While careful not to pre-empt the latest review findings, Lina hopes it will show that TSA is delivering public benefit. She believes the scheme is supporting the sector with market development, accreditation compliance and engagement with the Environment Protection Authority.
She is also hopeful the review will recognise that TSA has been an advocacy body for the sector and providing support to them “when things fall over” such as recent policy changes by global shipping companies.
But she says, as a voluntary scheme it can only go so far and believes the review may indicate a change of direction is needed.
“It’s evident even in addressing free-riders. We only have 47 per cent of passenger truck and tyre manufacturers contributing to the scheme,” Lina says. “That’s only changed five per cent since we started.
“Tyres imported on vehicles contribute 25 per cent to the problem but only seven per cent of the market is participating in the scheme. That shows a failure with the voluntary scheme. It indicates to me that the review will likely tell us there needs to be more support, or for TSA to be successful, we need to move out of a voluntary arrangement.”
David Spear, TSA Chair, agrees that as a voluntary scheme, TSA is “pushing the envelope” in terms of what it can achieve.
“There are only so many ways we can bring the market together. A more regulatory environment is required,” he says.
“That’s my personal view as chair and director of TSA. It’s up to the independent review as to whether this is a theme that needs to be looked at further. We were a start-up seven years ago.
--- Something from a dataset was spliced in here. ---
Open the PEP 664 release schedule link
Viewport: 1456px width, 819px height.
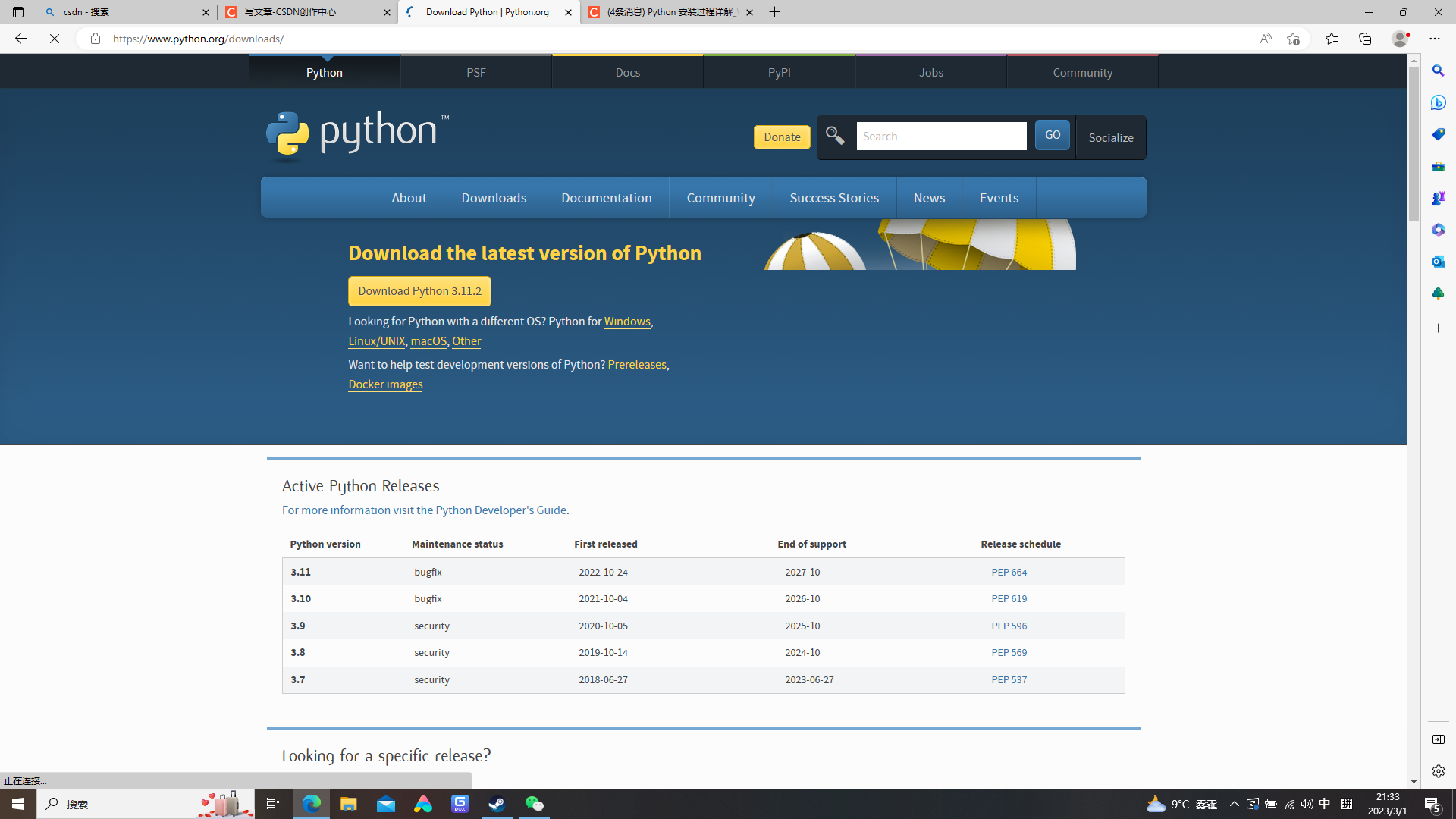pyautogui.click(x=1009, y=572)
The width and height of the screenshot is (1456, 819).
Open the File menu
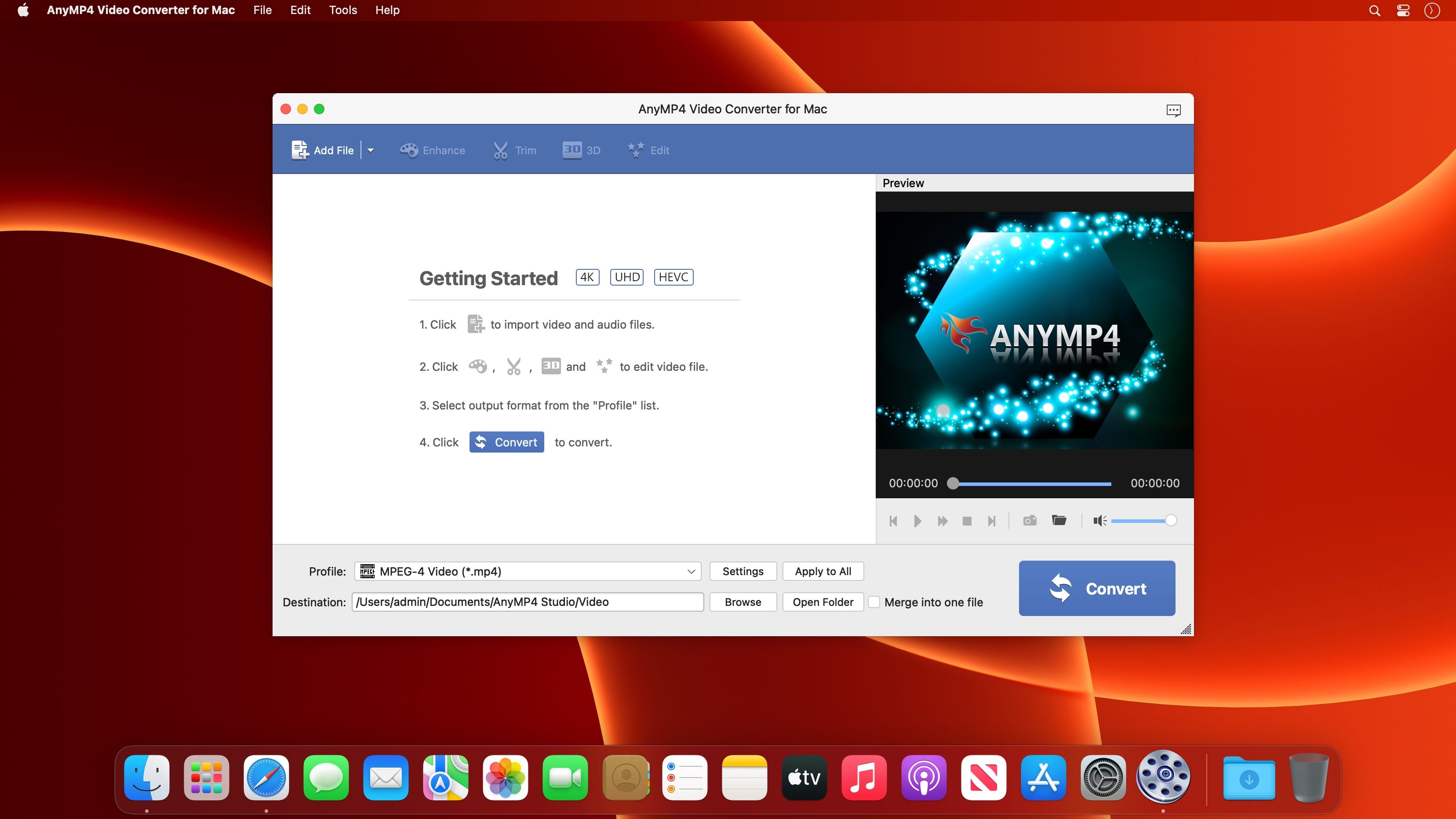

We’ve come a long way.”
David says the board understands its duties from a governance perspective and believes the latest review will reflect TSA’s progression.
He encourages other product stewardship schemes to embrace the review process.
“Be open and transparent about the positives and negatives of your scheme and look to build on the base that you’ve managed to create.
“Performance is always about making strides forward, regardless of what sector you’re in. If it’s small performance issues you can build upon, so be it. If it’s large strategic issues it takes greater time and effort, but you still must have your eyes wide open to determine what the best pathway forward is.
“Reviewing performance is part of a business cycle. If you’re not reviewing performance you’re standing still.”
Rose Read, a Director of the Product Stewardship Centre of Excellence, agrees. She says the review is not about compliance, but best practice and learning how to improve this collective scheme.
“Are you being as effective as you can? Are you collecting the right data? Are you engaging with stakeholders? What are they saying and are you listening to them?” she says. “It’s a very positive process.”
The Centre was established to help accelerate the adoption of product stewardship by businesses and their supply chain, through education, mentoring, developing resources and undertaking research. It offers expertise in design, implementing and operating product stewardship initiatives against a range of product types.
Rose says more companies are reaching out individually or collectively as they consider how they can minimise the environmental and human health impacts of their products across their life cycles. There are also now 24 new collective schemes under development that received grants from the federal government’s National Product Stewardship Investment Fund.
She says part of the pathway to excellence is considering how a business can improve their practices. “Independent reviews are hearing from the people you need to hear from”.
Lina adds that while an independent review can be daunting, it’s important to remember that product stewardship schemes, like small businesses, aren’t instantly successful.
“There’s a real journey to get established,” she says. “It’s going to fall and it’s going to fail. It’s about failing safely and getting back up and understanding the areas you need to invest your time in. Most importantly, be brave.”